### EXTRACTED TEXT:
--
Cattle Producers Question IDNR Staff at Forum
Primghar, Iowa- Producer interest was keen March 19 at a recent cattle and environment forum in Primghar. Tables were lined as over 100 cattle feeders from a nine-county area questioned representatives from Field Office 3 of the Iowa Department of Natural Resources (IDNR) about environmental regulations for cattle feedlots. The forum was sponsored by the O’Brien County Cattlemen’s Association and Iowa State University (ISU) Extension and Outreach.
Cindy Martens, senior environmental specialist, started with a discussion of the definition of adjacency. “According to IDNR, two feedlots are adjacent if one was built on or after July 17, 2002 and are within 1250 feet of each other.” However, Martens indicated that the Environmental Protection Agency (EPA) may consider two feedlots adjacent if they are under common ownership and share a common feeding, manure handling or composting system regardless of the distance between the two facilities.
Martens continued with the importance of understanding how animals are counted. “One beef animal is considered one animal unit and a large concentrated animal feeding operation (CAFO) is one that contains 1000 or more beef animals. Large CAFOs are required to have minimum runoff controls capable of holding a 25-year, 24-hour rainfall event.” However, there may be cases where a beef feedlot with less than 1000 head will be required to have the minimum runoff control holding a 25-year, 24-hour rainfall event. “If there is another livestock enterprise such as finishing swine which is a large CAFO, then all animals - regardless of species - are considered to be of large CAFO status and would need the minimum runoff controls holding the 25-year, 24-hour rainfall event.”
Paul Pettiti, environmental engineer, pointed out that it is extremely important to get a professional engineer to design a medium-sized feedlot before building occurs. “If a medium-sized feedlot decides to expand to over 1000 head or apply for a National Pollutant Discharge Elimination System (NPDES) permit, they are required to have an engineer approve the standards and design. Unfortunately, it is difficult and expensive to go back and get certification on facilities built earlier without engineer design. This means that basically the whole feedlot must be rebuilt costing time and money to the producer.”
--
### EXERCISE:
Reproduce the article on the Primghar cattle forum word for word, from its headline to its final sentence.

### RECORD EXCERPTS:
--
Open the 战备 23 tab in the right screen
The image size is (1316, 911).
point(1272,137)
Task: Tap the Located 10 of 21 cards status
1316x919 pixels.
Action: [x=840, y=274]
--
### RESULT:
Cattle Producers Question IDNR Staff at Forum
Primghar, Iowa- Producer interest was keen March 19 at a recent cattle and environment forum in Primghar. Tables were lined as over 100 cattle feeders from a nine-county area questioned representatives from Field Office 3 of the Iowa Department of Natural Resources (IDNR) about environmental regulations for cattle feedlots. The forum was sponsored by the O’Brien County Cattlemen’s Association and Iowa State University (ISU) Extension and Outreach.
Cindy Martens, senior environmental specialist, started with a discussion of the definition of adjacency. “According to IDNR, two feedlots are adjacent if one was built on or after July 17, 2002 and are within 1250 feet of each other.” However, Martens indicated that the Environmental Protection Agency (EPA) may consider two feedlots adjacent if they are under common ownership and share a common feeding, manure handling or composting system regardless of the distance between the two facilities.
Martens continued with the importance of understanding how animals are counted. “One beef animal is considered one animal unit and a large concentrated animal feeding operation (CAFO) is one that contains 1000 or more beef animals. Large CAFOs are required to have minimum runoff controls capable of holding a 25-year, 24-hour rainfall event.” However, there may be cases where a beef feedlot with less than 1000 head will be required to have the minimum runoff control holding a 25-year, 24-hour rainfall event. “If there is another livestock enterprise such as finishing swine which is a large CAFO, then all animals - regardless of species - are considered to be of large CAFO status and would need the minimum runoff controls holding the 25-year, 24-hour rainfall event.”
Paul Pettiti, environmental engineer, pointed out that it is extremely important to get a professional engineer to design a medium-sized feedlot before building occurs. “If a medium-sized feedlot decides to expand to over 1000 head or apply for a National Pollutant Discharge Elimination System (NPDES) permit, they are required to have an engineer approve the standards and design. Unfortunately, it is difficult and expensive to go back and get certification on facilities built earlier without engineer design. This means that basically the whole feedlot must be rebuilt costing time and money to the producer.”